— Stated problem —
Copy out the listing word for word, everything from the line containing "The width and" down to the line containing "(x=108, y=266)", both included.

— Data in this exercise —
⁂

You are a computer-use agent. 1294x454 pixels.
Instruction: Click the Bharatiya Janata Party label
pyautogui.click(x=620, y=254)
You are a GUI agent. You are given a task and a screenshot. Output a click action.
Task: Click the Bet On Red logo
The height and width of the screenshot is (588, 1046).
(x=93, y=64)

⁂

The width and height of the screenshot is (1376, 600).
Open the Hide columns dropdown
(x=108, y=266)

⁂

— Answer to the problem —
The width and height of the screenshot is (1376, 600).
Open the Hide columns dropdown
(x=108, y=266)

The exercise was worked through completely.